S’y ajoute, dans Rois et reine, un élément qui n’était qu’en filigrane jusqu’ici : une incroyable drôlerie qui font plusieurs scènes d’anthologie ; rarement la balance aura été aussi parfaite dans un film entre le temps de rire et le temps de pleurer. Chaque versant est incarné par un personnage : d’un côté, Nora, prête à un nouveau mariage, voit son bonheur retardé par la fin imminente de son père et la question que pose cette mort : qui va maintenant élever son fils Elias ? De l’autre, Ismaël -Amalric déchaîné- électron libre poursuivi par le fisc, enfermé en HP pour excès de nervosité.
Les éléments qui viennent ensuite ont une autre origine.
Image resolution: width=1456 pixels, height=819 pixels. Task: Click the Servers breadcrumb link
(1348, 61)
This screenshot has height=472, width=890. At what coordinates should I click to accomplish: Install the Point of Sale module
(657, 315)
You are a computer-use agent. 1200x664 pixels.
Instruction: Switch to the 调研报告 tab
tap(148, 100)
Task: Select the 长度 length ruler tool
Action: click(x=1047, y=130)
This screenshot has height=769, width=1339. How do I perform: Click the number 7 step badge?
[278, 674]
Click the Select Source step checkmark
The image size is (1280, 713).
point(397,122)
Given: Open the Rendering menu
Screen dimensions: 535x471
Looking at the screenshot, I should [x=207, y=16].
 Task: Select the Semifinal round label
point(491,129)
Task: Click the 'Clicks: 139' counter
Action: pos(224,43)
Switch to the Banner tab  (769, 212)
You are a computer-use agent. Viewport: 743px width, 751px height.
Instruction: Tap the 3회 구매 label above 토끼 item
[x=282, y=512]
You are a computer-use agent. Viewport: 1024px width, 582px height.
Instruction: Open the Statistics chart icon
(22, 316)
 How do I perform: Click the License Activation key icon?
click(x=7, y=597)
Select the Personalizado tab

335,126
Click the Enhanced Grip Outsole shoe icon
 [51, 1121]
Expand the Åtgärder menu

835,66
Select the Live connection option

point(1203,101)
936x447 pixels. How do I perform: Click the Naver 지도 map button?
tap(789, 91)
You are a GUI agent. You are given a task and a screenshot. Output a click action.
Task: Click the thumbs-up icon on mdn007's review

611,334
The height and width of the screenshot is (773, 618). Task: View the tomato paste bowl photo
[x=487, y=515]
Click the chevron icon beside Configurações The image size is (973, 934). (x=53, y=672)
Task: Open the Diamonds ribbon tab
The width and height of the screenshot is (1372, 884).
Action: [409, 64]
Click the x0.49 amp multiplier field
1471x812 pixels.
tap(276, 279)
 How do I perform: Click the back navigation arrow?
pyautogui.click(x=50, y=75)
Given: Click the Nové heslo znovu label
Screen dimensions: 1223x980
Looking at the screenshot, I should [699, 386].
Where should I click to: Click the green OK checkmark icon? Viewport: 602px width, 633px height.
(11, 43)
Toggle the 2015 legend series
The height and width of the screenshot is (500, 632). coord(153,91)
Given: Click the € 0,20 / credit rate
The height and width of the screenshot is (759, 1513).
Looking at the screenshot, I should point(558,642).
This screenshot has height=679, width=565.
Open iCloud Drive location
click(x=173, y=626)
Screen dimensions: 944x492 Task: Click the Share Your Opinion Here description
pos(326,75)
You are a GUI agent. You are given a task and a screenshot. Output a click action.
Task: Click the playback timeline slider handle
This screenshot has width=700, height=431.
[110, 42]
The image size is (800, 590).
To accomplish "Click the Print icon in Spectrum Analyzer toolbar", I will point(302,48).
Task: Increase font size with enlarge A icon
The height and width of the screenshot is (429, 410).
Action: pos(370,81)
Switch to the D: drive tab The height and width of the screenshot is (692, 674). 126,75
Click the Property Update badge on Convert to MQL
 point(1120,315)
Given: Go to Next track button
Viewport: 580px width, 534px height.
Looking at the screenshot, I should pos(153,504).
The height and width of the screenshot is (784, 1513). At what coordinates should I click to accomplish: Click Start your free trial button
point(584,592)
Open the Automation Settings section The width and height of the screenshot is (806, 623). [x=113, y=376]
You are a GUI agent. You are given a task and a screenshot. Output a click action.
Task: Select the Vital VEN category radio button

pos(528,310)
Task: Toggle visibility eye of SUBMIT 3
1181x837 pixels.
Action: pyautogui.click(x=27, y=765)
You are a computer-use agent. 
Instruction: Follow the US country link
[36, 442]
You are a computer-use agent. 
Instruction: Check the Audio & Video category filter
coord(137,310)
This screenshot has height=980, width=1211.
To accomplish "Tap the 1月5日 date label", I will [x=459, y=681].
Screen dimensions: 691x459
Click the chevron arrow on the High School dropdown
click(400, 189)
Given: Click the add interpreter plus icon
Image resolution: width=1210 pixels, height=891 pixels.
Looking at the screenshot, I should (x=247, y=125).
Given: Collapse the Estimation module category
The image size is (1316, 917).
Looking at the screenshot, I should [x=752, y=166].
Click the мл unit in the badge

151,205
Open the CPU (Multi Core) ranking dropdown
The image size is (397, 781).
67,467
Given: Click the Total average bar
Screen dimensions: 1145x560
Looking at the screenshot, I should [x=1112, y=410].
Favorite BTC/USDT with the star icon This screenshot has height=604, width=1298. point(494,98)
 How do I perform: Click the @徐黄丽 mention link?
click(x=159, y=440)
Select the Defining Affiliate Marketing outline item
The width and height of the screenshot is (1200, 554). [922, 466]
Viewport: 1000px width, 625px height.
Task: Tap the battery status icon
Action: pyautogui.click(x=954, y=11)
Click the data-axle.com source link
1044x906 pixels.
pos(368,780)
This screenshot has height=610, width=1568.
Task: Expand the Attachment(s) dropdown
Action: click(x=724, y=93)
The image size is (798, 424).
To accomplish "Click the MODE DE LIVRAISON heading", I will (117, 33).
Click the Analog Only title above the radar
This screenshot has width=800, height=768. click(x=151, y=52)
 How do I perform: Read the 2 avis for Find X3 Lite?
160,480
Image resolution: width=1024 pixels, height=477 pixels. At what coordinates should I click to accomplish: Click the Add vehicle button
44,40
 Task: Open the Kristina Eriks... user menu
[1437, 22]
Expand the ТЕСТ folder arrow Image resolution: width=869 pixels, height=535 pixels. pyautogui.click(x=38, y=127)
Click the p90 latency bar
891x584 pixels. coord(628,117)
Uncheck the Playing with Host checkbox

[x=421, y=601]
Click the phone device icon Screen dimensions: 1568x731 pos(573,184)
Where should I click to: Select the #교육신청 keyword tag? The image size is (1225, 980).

Ce personnage permet à Desplechin de débrider son cinéma comme jamais et d’offrir un comique du verbe et de la situation qui déséquilibre souvent le film et l’ouvre à la critique sociale ; car Rois et reine est aussi un formidable film politique qui désigne la filiation comme une des grandes questions d’aujourd’hui ; filiation élective : qui est mon ami, mon amour ? Filiation familiale : qui est mon père, ma soeur, ma fille ? ; presque toutes les attaches humaines possibles sont vues dans le film avec une intelligence rare. Parmi beaucoup de scènes inoubliables, on retiendra celle où une grand-mère ne reconnaît aucun des membres de sa famille : chacun lui rappelle qui il est et comment il est venu là (fils « par adoption », petit-fils « par accouchement » ) : l’identité de chacun confrontée à la mémoire défaillante de l’autre. C’est une des paraboles du film. Un très beau film.